▸ Try it:
Print out the full listing below, word for word.
####
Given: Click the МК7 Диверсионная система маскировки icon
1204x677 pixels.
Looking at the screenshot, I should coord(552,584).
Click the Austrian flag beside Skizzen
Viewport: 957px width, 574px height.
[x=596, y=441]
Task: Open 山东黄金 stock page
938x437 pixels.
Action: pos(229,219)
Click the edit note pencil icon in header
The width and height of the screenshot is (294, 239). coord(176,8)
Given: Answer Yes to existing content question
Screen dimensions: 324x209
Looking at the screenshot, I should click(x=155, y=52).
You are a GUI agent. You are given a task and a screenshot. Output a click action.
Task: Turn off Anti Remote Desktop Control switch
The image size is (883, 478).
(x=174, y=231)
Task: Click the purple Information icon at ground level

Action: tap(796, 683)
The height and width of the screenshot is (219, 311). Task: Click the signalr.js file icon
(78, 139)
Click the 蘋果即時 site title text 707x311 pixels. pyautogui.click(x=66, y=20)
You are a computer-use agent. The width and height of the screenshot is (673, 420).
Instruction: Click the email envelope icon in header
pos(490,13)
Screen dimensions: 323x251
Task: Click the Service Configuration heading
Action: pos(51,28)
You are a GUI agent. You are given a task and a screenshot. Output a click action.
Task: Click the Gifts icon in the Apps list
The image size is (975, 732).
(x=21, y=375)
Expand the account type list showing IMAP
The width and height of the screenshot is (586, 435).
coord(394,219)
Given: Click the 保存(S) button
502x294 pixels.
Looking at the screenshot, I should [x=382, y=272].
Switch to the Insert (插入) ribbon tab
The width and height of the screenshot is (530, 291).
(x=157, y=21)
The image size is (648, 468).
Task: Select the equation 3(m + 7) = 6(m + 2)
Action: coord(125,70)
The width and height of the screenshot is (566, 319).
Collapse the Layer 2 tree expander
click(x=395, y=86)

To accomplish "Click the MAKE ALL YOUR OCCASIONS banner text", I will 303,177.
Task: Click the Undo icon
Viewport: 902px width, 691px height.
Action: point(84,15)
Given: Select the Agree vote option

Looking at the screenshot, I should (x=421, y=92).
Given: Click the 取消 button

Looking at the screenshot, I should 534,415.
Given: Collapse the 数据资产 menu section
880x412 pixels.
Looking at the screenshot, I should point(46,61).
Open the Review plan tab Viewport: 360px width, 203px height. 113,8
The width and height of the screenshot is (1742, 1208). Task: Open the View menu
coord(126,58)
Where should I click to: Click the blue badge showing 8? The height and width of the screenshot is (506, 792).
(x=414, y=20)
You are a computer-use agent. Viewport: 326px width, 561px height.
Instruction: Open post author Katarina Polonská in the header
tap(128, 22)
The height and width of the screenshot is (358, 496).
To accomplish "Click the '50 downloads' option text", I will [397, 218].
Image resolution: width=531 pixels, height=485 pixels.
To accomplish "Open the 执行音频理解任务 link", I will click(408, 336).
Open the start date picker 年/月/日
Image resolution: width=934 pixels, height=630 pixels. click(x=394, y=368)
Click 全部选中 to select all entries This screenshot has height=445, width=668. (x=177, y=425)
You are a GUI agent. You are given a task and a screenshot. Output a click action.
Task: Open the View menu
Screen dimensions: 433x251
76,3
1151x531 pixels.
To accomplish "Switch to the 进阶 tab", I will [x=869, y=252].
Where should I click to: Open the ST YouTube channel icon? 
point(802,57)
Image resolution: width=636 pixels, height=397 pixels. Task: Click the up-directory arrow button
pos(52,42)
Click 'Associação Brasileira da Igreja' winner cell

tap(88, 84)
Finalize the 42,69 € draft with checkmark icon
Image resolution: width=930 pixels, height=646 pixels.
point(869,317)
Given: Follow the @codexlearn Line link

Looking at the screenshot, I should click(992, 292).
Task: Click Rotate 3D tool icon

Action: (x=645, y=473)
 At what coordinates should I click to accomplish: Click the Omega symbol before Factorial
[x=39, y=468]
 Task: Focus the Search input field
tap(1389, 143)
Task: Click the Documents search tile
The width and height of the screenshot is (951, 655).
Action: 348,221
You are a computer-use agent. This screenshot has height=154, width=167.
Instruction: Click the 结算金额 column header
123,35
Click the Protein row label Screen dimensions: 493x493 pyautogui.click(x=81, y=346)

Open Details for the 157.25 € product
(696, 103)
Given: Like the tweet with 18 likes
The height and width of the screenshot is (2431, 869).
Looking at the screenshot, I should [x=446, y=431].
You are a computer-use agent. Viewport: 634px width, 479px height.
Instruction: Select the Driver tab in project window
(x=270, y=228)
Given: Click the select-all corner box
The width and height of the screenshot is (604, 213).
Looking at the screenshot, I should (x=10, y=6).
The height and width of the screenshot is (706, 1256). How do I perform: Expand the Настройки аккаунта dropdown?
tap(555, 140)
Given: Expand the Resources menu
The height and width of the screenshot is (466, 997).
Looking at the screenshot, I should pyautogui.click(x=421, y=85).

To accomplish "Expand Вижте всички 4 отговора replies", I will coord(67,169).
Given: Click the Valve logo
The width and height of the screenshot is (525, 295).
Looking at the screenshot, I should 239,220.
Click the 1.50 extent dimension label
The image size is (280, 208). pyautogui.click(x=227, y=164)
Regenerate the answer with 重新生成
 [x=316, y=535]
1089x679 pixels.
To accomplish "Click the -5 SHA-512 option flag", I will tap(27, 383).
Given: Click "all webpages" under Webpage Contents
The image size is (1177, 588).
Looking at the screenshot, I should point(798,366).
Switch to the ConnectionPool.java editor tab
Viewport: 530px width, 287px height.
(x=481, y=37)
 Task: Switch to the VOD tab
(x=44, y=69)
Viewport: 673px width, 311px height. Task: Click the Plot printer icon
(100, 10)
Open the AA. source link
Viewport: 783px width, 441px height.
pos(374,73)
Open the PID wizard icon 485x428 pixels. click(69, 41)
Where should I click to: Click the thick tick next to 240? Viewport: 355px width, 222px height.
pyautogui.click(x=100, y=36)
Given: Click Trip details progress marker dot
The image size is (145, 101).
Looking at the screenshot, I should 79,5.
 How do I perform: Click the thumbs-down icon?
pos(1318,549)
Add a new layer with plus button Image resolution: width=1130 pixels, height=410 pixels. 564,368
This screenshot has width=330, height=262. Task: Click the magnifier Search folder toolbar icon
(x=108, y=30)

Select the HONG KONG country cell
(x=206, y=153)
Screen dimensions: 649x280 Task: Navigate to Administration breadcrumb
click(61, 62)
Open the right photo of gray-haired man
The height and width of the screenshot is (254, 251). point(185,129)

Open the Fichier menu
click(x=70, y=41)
####
▸ Response for this exercise:
Given: Click the МК7 Диверсионная система маскировки icon
1204x677 pixels.
Looking at the screenshot, I should coord(552,584).
Click the Austrian flag beside Skizzen
Viewport: 957px width, 574px height.
[x=596, y=441]
Task: Open 山东黄金 stock page
938x437 pixels.
Action: pos(229,219)
Click the edit note pencil icon in header
The width and height of the screenshot is (294, 239). coord(176,8)
Given: Answer Yes to existing content question
Screen dimensions: 324x209
Looking at the screenshot, I should click(x=155, y=52).
You are a GUI agent. You are given a task and a screenshot. Output a click action.
Task: Turn off Anti Remote Desktop Control switch
The image size is (883, 478).
(x=174, y=231)
Task: Click the purple Information icon at ground level

Action: tap(796, 683)
The height and width of the screenshot is (219, 311). Task: Click the signalr.js file icon
(78, 139)
Click the 蘋果即時 site title text 707x311 pixels. pyautogui.click(x=66, y=20)
You are a computer-use agent. The width and height of the screenshot is (673, 420).
Instruction: Click the email envelope icon in header
pos(490,13)
Screen dimensions: 323x251
Task: Click the Service Configuration heading
Action: pos(51,28)
You are a GUI agent. You are given a task and a screenshot. Output a click action.
Task: Click the Gifts icon in the Apps list
The image size is (975, 732).
(x=21, y=375)
Expand the account type list showing IMAP
The width and height of the screenshot is (586, 435).
coord(394,219)
Given: Click the 保存(S) button
502x294 pixels.
Looking at the screenshot, I should [x=382, y=272].
Switch to the Insert (插入) ribbon tab
The width and height of the screenshot is (530, 291).
(x=157, y=21)
The image size is (648, 468).
Task: Select the equation 3(m + 7) = 6(m + 2)
Action: coord(125,70)
The width and height of the screenshot is (566, 319).
Collapse the Layer 2 tree expander
click(x=395, y=86)

To accomplish "Click the MAKE ALL YOUR OCCASIONS banner text", I will 303,177.
Task: Click the Undo icon
Viewport: 902px width, 691px height.
Action: point(84,15)
Given: Select the Agree vote option

Looking at the screenshot, I should (x=421, y=92).
Given: Click the 取消 button

Looking at the screenshot, I should 534,415.
Given: Collapse the 数据资产 menu section
880x412 pixels.
Looking at the screenshot, I should point(46,61).
Open the Review plan tab Viewport: 360px width, 203px height. 113,8
The width and height of the screenshot is (1742, 1208). Task: Open the View menu
coord(126,58)
Where should I click to: Click the blue badge showing 8? The height and width of the screenshot is (506, 792).
(x=414, y=20)
You are a computer-use agent. Viewport: 326px width, 561px height.
Instruction: Open post author Katarina Polonská in the header
tap(128, 22)
The height and width of the screenshot is (358, 496).
To accomplish "Click the '50 downloads' option text", I will [397, 218].
Image resolution: width=531 pixels, height=485 pixels.
To accomplish "Open the 执行音频理解任务 link", I will click(408, 336).
Open the start date picker 年/月/日
Image resolution: width=934 pixels, height=630 pixels. click(x=394, y=368)
Click 全部选中 to select all entries This screenshot has height=445, width=668. (x=177, y=425)
You are a GUI agent. You are given a task and a screenshot. Output a click action.
Task: Open the View menu
Screen dimensions: 433x251
76,3
1151x531 pixels.
To accomplish "Switch to the 进阶 tab", I will [x=869, y=252].
Where should I click to: Open the ST YouTube channel icon? 
point(802,57)
Image resolution: width=636 pixels, height=397 pixels. Task: Click the up-directory arrow button
pos(52,42)
Click 'Associação Brasileira da Igreja' winner cell

tap(88, 84)
Finalize the 42,69 € draft with checkmark icon
Image resolution: width=930 pixels, height=646 pixels.
point(869,317)
Given: Follow the @codexlearn Line link

Looking at the screenshot, I should click(992, 292).
Task: Click Rotate 3D tool icon

Action: (x=645, y=473)
 At what coordinates should I click to accomplish: Click the Omega symbol before Factorial
[x=39, y=468]
 Task: Focus the Search input field
tap(1389, 143)
Task: Click the Documents search tile
The width and height of the screenshot is (951, 655).
Action: 348,221
You are a computer-use agent. This screenshot has height=154, width=167.
Instruction: Click the 结算金额 column header
123,35
Click the Protein row label Screen dimensions: 493x493 pyautogui.click(x=81, y=346)

Open Details for the 157.25 € product
(696, 103)
Given: Like the tweet with 18 likes
The height and width of the screenshot is (2431, 869).
Looking at the screenshot, I should [x=446, y=431].
You are a computer-use agent. Viewport: 634px width, 479px height.
Instruction: Select the Driver tab in project window
(x=270, y=228)
Given: Click the select-all corner box
The width and height of the screenshot is (604, 213).
Looking at the screenshot, I should (x=10, y=6).
The height and width of the screenshot is (706, 1256). How do I perform: Expand the Настройки аккаунта dropdown?
tap(555, 140)
Given: Expand the Resources menu
The height and width of the screenshot is (466, 997).
Looking at the screenshot, I should pyautogui.click(x=421, y=85).

To accomplish "Expand Вижте всички 4 отговора replies", I will coord(67,169).
Given: Click the Valve logo
The width and height of the screenshot is (525, 295).
Looking at the screenshot, I should 239,220.
Click the 1.50 extent dimension label
The image size is (280, 208). pyautogui.click(x=227, y=164)
Regenerate the answer with 重新生成
 [x=316, y=535]
1089x679 pixels.
To accomplish "Click the -5 SHA-512 option flag", I will tap(27, 383).
Given: Click "all webpages" under Webpage Contents
The image size is (1177, 588).
Looking at the screenshot, I should point(798,366).
Switch to the ConnectionPool.java editor tab
Viewport: 530px width, 287px height.
(x=481, y=37)
 Task: Switch to the VOD tab
(x=44, y=69)
Viewport: 673px width, 311px height. Task: Click the Plot printer icon
(100, 10)
Open the AA. source link
Viewport: 783px width, 441px height.
pos(374,73)
Open the PID wizard icon 485x428 pixels. click(69, 41)
Where should I click to: Click the thick tick next to 240? Viewport: 355px width, 222px height.
pyautogui.click(x=100, y=36)
Given: Click Trip details progress marker dot
The image size is (145, 101).
Looking at the screenshot, I should 79,5.
 How do I perform: Click the thumbs-down icon?
pos(1318,549)
Add a new layer with plus button Image resolution: width=1130 pixels, height=410 pixels. 564,368
This screenshot has width=330, height=262. Task: Click the magnifier Search folder toolbar icon
(x=108, y=30)

Select the HONG KONG country cell
(x=206, y=153)
Screen dimensions: 649x280 Task: Navigate to Administration breadcrumb
click(61, 62)
Open the right photo of gray-haired man
The height and width of the screenshot is (254, 251). point(185,129)

Open the Fichier menu
click(x=70, y=41)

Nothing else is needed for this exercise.